__What the task asks__
Restate word for word the lines from the one bearing "You are a GUI" through the end of the entries below, and leave every picture out.

__Material for this exercise__

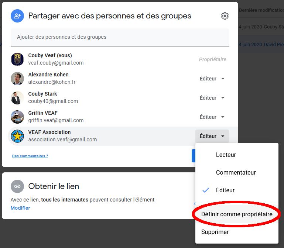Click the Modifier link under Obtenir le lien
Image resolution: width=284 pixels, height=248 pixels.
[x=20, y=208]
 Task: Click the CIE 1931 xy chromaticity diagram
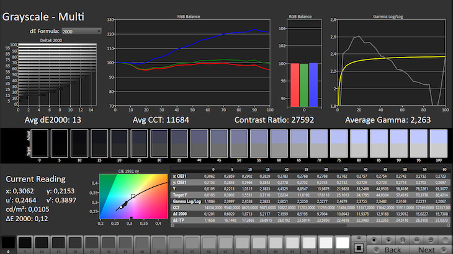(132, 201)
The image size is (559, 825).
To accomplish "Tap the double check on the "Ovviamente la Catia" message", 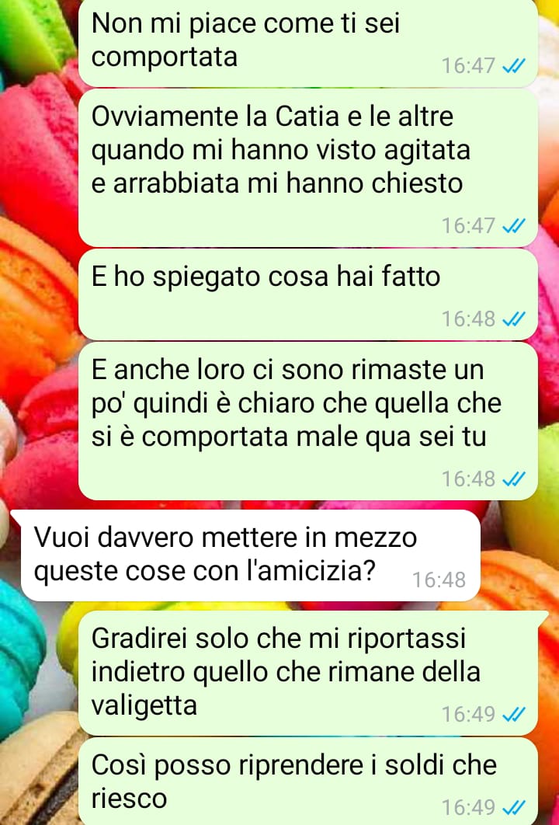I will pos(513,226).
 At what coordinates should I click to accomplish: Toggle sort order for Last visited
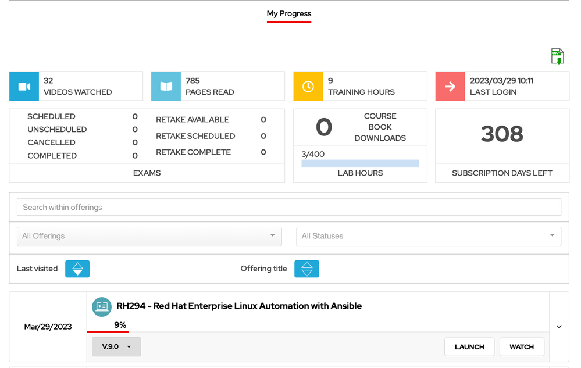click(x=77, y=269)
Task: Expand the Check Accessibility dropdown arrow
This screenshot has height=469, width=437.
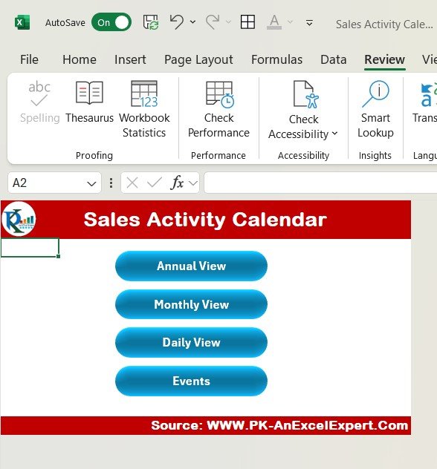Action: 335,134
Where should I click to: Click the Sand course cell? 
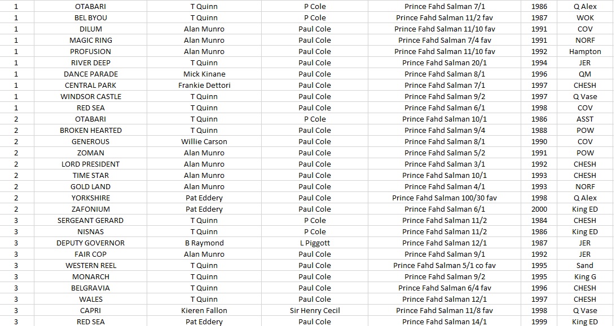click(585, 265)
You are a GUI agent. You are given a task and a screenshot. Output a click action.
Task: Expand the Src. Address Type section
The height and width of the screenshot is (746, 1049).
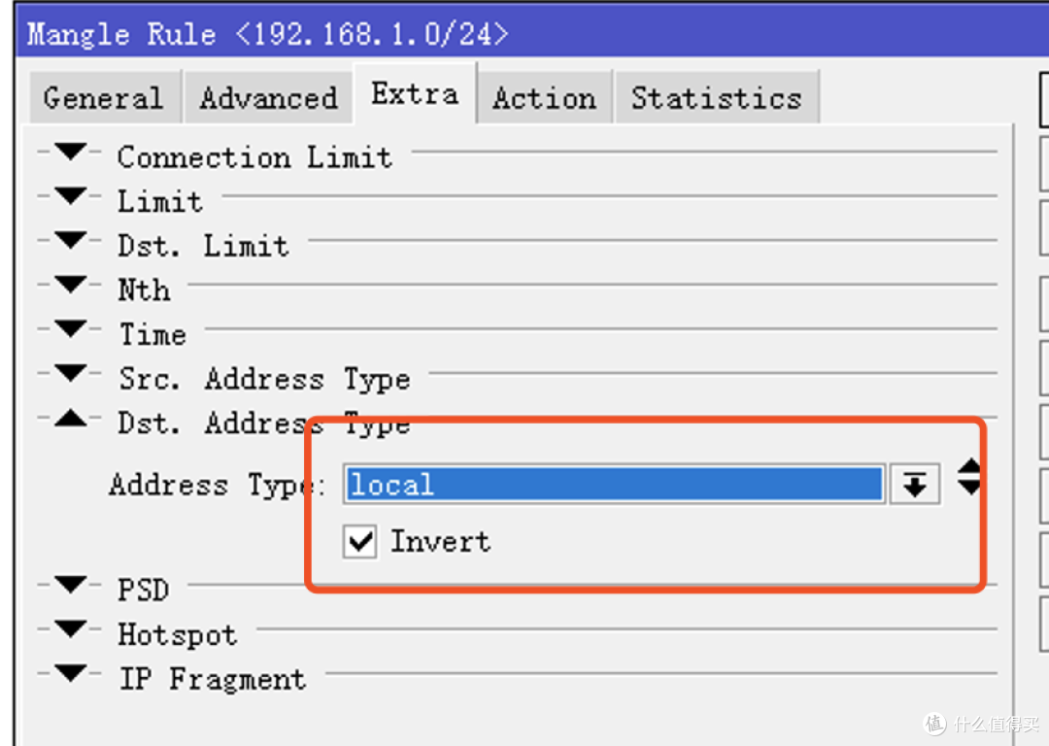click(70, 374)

__Your solution__
You are a GUI agent. You are given a task and a screenshot. Output a click action.
Task: Expand the Src. Address Type section
The height and width of the screenshot is (746, 1049).
click(70, 374)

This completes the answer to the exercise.